Like all good memoirs, though, the book is about much more than the subjects at hand. It is ultimately a lens through which we view ourselves and those we love.
“Every story in life worth holding on to has to have a spirit line. You can call this hope or tomorrow or the ‘and then’ of narrative itself, but without it — without that bright, dissonant fact of the unknown, of what we cannot control — consciousness and everything with it would tumble inward and implode. The universe insists that what is fixed is also finite.”
We rushed home from Maryland to beat the snow, six to eight inches predicted and the flurries already flying as we raced around the Beltway. But by western Fairfax they had died down, and though it snowed off and on the rest of the day nothing much stuck. Instead the wind raged in from the west, blowing the few flakes sideways. I felt strangely disappointed; I was looking forward to the excitement of a big snow. But this morning comes the payback: no shoveling, a full house, a full pantry.
Watch a movie every year and soon you will be able to predict each comment long before it’s made. All of us marvel at Bing’s mellifluous voice and Danny Kaye’s smooth dancing. There will be a disparaging word or two about Rosemary Clooney, despite my reminders that she was George Clooney’s aunt. And it’s true, this film is probably not her finest.
Her sister, played by a dancer named Vera-Ellen, earns the most comments for her impossibly long legs and tiny waist. It’s not easy to pig out on Christmas cookies while watching this movie.
Every year I get the giggles when the housekeeper, played by the great character actress Mary Wickes, just happens to be reading Variety while tending the phones. “What housekeeper reads Variety?” I shriek. “Mom, you say that every year!”

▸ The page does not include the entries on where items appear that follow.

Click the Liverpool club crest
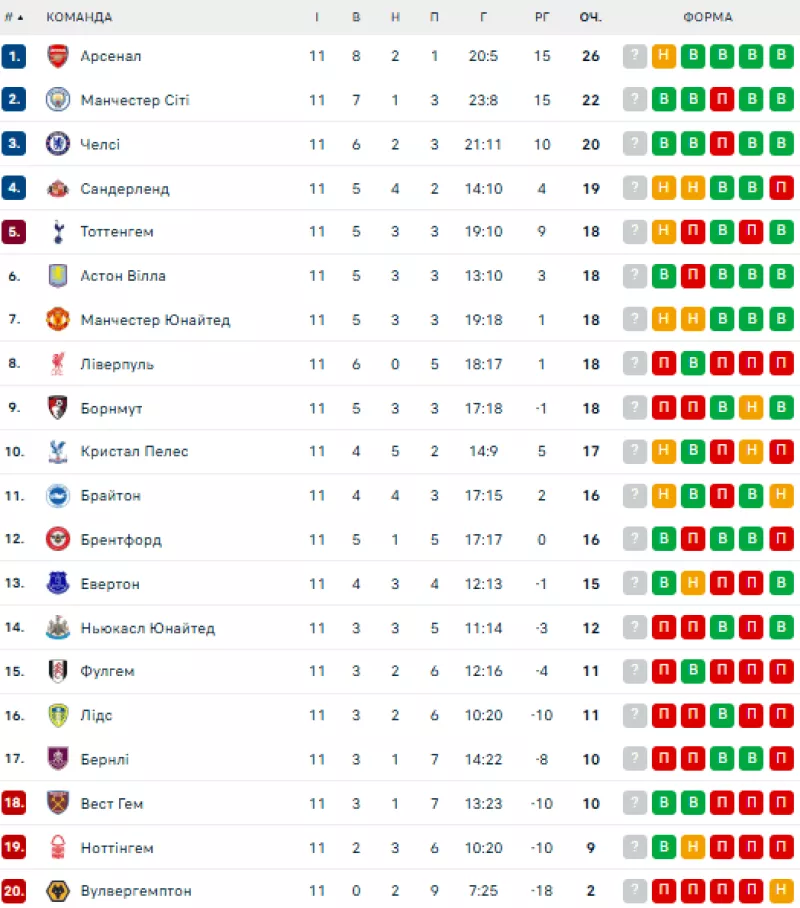tap(57, 364)
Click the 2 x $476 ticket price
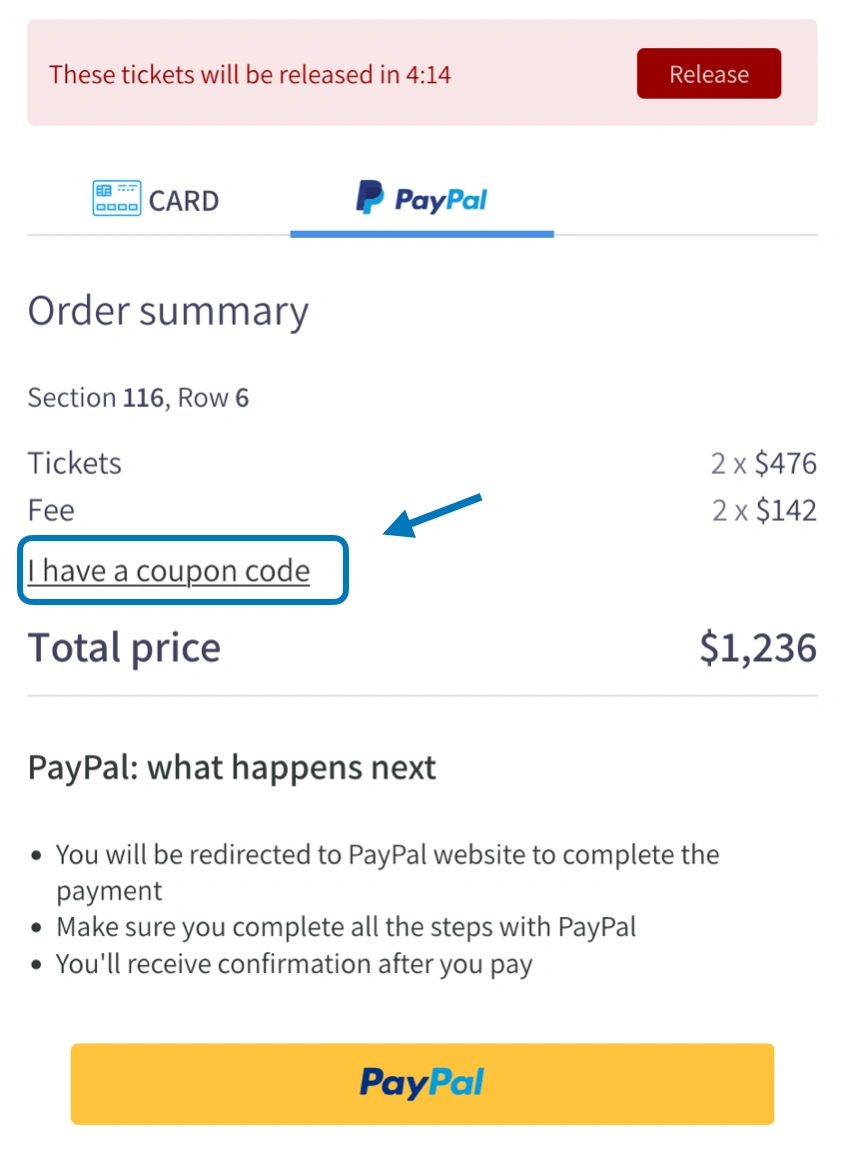The image size is (846, 1174). pyautogui.click(x=763, y=463)
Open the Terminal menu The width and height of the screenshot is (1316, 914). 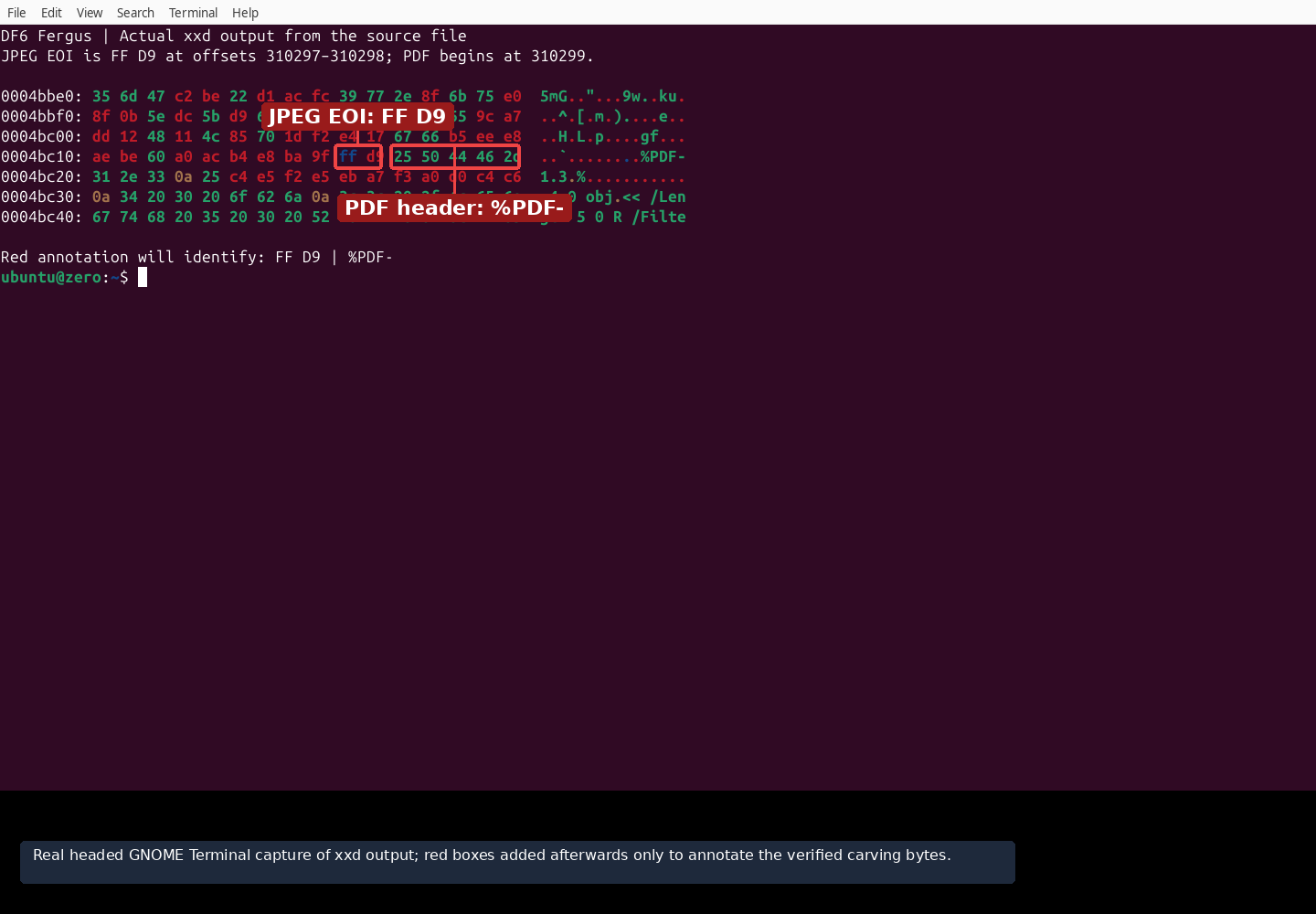(193, 13)
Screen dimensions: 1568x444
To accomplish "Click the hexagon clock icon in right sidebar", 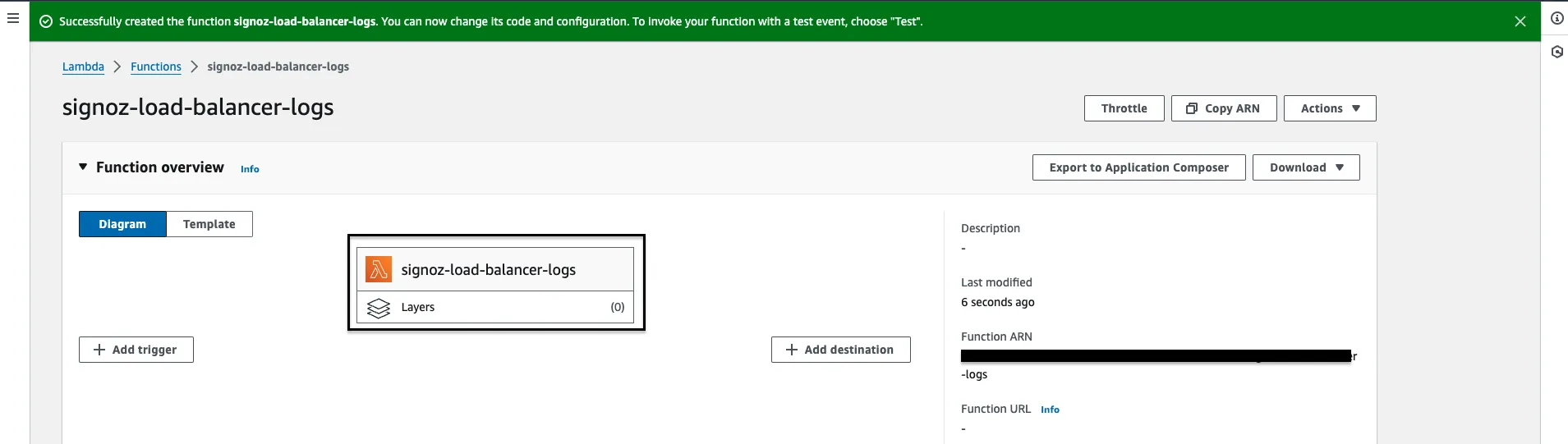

But we all do. That’s the joy of watching this movie together. The ritual of repetition, of small family traditions that come around each year — part of the joy of Christmas.
Celia and I were talking in the car the other day about the meaning of Christmas. I was distracted, negotiating the traffic, thinking about what I had to do after I dropped her off. I mentioned the word “family.”
“I thought Thanksgiving was about family. It seems like every holiday is about family,” she said. And of course to me every holiday is about family, but in varying degrees.
What I should have said, what I wish I’d said, is that Christmas is about hope. It celebrates the birth of a baby king. Not a full-grown king but a king-in-making, and as such is more about the potential than the actual. It celebrates our turn back to the sun and days of warmth and light we can only dream of at this time of year.
It is, then, a day to celebrate something often in short supply in government, in families and in daily human lives — a belief in the unseen.
Cold weather keeps a walker close to home. This means I’m once again a student of minute differences, noticing small changes to the landscape around me, a tree down in the forest, a garland on a mailbox, a new gathering spot for crows.
It is good to focus on what is in front of me; it doesn’t seem limiting in the least. The familiar can be full of surprises.